=== Exercise input ===

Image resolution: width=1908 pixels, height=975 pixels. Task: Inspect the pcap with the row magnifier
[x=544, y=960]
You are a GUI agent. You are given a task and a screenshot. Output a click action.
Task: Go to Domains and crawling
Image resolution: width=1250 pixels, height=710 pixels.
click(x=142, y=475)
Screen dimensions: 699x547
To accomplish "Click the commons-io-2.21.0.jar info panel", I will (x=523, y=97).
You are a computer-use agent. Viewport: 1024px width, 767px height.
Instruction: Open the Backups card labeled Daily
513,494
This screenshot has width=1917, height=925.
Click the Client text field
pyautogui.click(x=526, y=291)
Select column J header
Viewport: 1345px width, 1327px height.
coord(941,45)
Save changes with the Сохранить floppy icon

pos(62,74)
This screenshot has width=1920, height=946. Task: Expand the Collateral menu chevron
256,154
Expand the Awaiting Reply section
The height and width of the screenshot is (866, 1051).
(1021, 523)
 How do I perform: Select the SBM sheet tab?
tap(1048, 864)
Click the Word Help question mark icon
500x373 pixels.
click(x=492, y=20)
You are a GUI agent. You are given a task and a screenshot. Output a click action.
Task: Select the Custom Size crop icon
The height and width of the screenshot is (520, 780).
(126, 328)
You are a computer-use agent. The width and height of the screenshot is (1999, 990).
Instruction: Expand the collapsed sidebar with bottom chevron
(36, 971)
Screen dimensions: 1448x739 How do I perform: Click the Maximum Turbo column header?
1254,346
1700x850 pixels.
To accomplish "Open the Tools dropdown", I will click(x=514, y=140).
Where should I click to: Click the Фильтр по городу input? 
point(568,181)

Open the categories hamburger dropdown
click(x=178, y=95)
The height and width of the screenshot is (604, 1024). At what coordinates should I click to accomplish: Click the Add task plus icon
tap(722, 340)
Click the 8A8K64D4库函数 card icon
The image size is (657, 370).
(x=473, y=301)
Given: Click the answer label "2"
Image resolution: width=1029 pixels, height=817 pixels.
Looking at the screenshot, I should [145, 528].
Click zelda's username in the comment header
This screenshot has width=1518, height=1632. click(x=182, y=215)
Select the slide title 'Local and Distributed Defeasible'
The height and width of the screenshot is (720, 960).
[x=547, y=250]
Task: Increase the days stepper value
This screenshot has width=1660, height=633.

===

▶ **Exercise prompt**:
The exercise is to copy out every line above that has the word "computer" in it.

▶ **Answer space**:
You are a computer-use agent. Viewport: 1024px width, 767px height.
You are a computer-use agent. The width and height of the screenshot is (1999, 990).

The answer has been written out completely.